> Problem to solve: Find the line that holds "The height and" in the material below. Output that line and each one after it exactly, but not the pictures.

> Available data:
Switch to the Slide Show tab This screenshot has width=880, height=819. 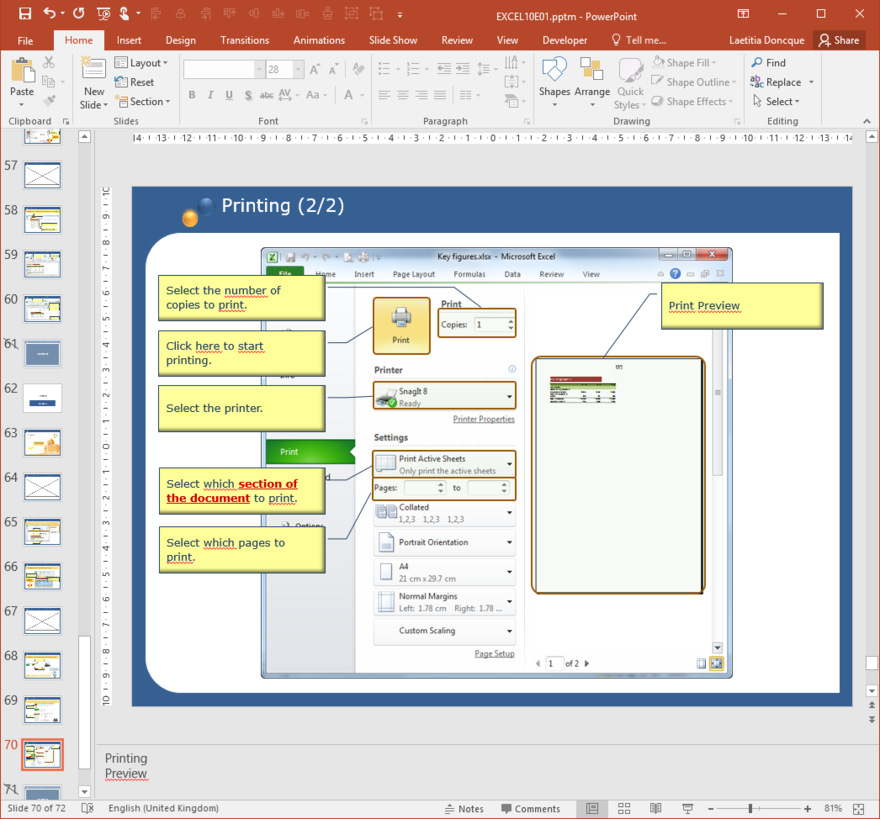392,40
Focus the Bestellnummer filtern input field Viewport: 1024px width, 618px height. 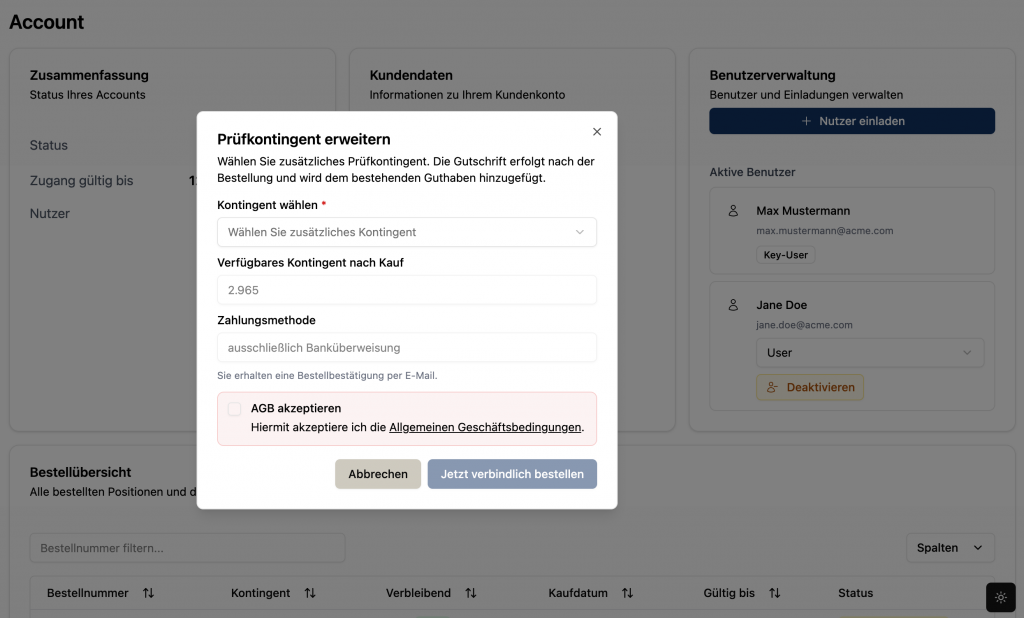tap(187, 548)
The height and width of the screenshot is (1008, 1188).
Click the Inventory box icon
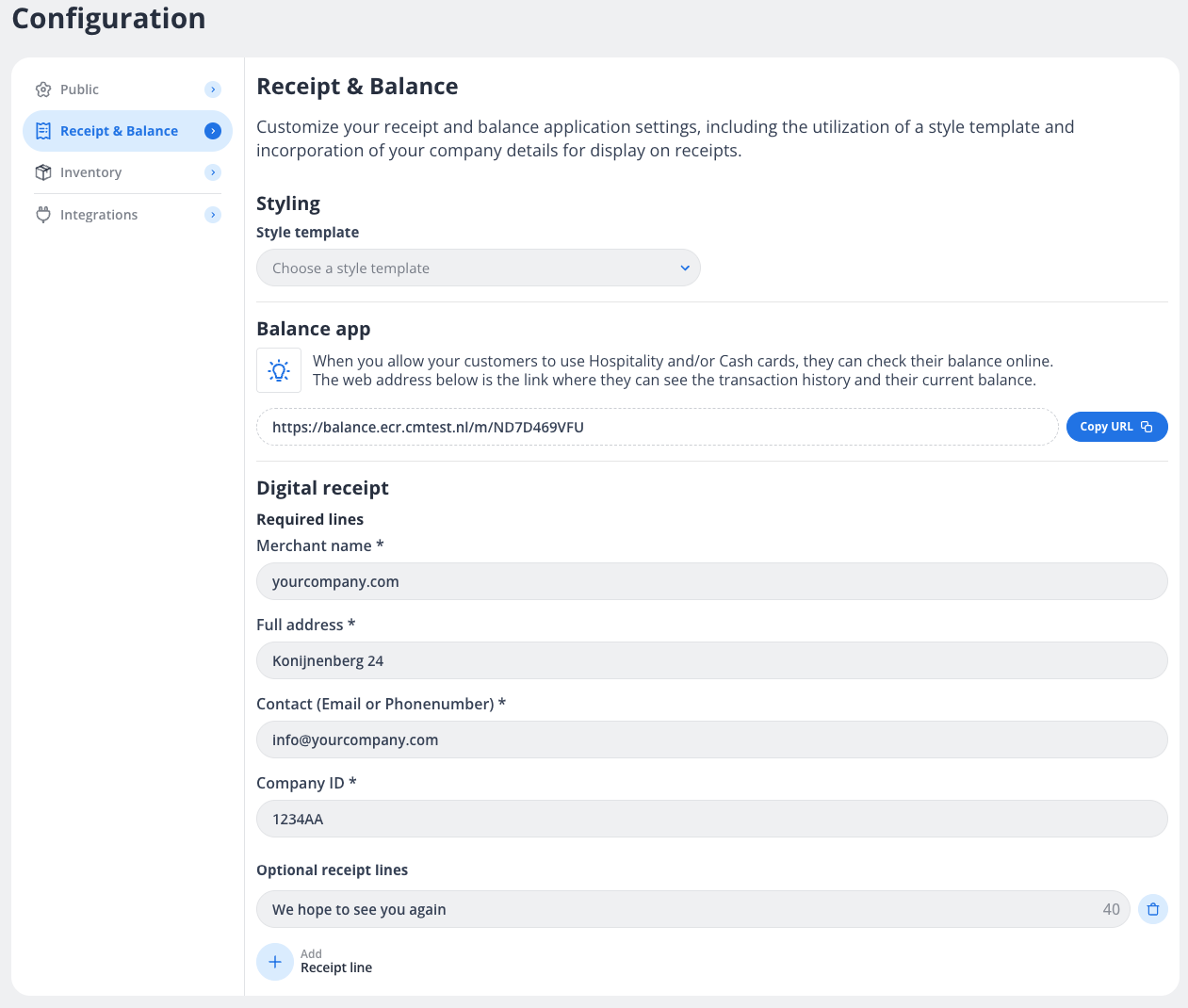(x=43, y=172)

> Task output:
The height and width of the screenshot is (1008, 1188).
Click the Inventory box icon
(x=43, y=172)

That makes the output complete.